Using enzymes honed over hundreds of millions of years of evolution, plants readily split water into oxygen and hydrogen that’s used to fuel metabolic reactions. Humans, too, could use hydrogen as a fuel and a way to store energy from intermittent renewable sources. But we don’t have millions of years to figure out how to make practical catalysts.
Aleksandra Vojvodic uses supercomputers to design new catalysts for water splitting and other reactions. The idea behind her work, she explains, is to “circumvent the trial and error of nature”—and of the chemistry lab.
The idea behind her work, she explains, is to “circumvent the trial and error of nature”—and of the chemistry lab.
Splitting water requires two catalysts, one for making hydrogen and the other for making oxygen. “The things that work efficiently are usually rare or expensive,” says Vojvodic. That’s where computational chemistry comes in. To predict the behavior of a catalyst, Vojvodic makes computer models that relate a material’s functions to its structure using the rules of quantum mechanics. Chemists know what functions the catalyst needs to have, and they know how different kinds of atoms and structures are likely to behave. Vojvodic’s computer experiments, at the SLAC National Accelerator Lab, have yielded oxygen--producing catalysts that match or outperform those made of expensive materials.

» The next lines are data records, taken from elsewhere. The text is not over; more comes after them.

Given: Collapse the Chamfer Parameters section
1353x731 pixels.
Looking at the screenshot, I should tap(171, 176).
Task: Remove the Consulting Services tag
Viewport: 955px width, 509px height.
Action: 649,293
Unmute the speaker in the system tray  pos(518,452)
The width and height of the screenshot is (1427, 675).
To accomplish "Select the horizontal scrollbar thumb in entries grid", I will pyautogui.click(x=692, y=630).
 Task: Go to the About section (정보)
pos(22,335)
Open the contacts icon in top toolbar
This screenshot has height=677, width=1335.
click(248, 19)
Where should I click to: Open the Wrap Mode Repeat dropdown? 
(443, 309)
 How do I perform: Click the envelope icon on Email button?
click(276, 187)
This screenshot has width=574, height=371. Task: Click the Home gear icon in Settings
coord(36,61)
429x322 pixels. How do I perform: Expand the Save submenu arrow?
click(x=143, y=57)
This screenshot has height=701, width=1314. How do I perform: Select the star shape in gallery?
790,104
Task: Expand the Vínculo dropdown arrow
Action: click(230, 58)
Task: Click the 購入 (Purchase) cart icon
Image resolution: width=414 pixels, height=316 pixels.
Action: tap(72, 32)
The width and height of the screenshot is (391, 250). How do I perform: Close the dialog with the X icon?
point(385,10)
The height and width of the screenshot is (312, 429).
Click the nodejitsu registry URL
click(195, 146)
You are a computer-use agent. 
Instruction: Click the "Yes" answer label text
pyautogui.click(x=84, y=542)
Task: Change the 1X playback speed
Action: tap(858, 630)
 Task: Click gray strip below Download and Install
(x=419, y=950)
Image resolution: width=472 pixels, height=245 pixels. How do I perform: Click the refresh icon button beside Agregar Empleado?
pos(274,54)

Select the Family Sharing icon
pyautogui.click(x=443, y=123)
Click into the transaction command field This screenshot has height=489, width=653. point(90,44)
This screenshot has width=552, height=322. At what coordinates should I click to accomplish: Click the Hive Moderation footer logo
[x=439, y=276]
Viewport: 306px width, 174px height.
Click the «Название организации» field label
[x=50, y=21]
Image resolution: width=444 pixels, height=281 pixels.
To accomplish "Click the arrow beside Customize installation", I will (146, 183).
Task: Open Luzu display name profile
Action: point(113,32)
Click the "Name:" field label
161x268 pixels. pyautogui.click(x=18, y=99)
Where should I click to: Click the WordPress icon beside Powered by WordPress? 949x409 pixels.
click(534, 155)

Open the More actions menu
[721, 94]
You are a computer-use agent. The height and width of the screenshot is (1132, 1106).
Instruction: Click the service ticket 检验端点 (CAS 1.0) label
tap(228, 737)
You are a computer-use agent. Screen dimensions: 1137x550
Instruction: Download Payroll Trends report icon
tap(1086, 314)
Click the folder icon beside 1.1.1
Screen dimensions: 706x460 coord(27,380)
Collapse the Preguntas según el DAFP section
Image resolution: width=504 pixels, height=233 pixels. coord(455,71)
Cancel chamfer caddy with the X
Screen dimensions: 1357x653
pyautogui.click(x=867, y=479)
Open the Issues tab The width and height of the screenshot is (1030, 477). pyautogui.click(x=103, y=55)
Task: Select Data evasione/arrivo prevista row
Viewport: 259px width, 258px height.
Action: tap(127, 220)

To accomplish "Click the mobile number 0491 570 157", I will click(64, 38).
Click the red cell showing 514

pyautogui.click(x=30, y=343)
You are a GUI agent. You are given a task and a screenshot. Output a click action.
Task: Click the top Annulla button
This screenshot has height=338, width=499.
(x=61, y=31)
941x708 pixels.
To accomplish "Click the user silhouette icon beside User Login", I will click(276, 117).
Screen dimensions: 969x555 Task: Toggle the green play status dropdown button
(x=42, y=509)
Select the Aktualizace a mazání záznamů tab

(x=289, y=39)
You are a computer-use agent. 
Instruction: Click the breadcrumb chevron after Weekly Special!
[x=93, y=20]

Researchers have been using powerful computers to try to design better catalysts for years, with varying degrees of success. But today’s supercomputers are now capable of doing much more complex calculations. And Vojvodic has been exceptionally talented at taking advantage of computing power; identifying new ways to represent electronic properties, chemical structure, nanostructure, and other properties in mathematical calculations; and writing programs to carry them out. Working with experimentalists, she and her coworkers have recently made extremely efficient water-splitting catalysts that her modeling work predicted. The researchers are now eyeing other catalysts, including ones that can convert nitrogen and other abundant molecules into useful chemicals.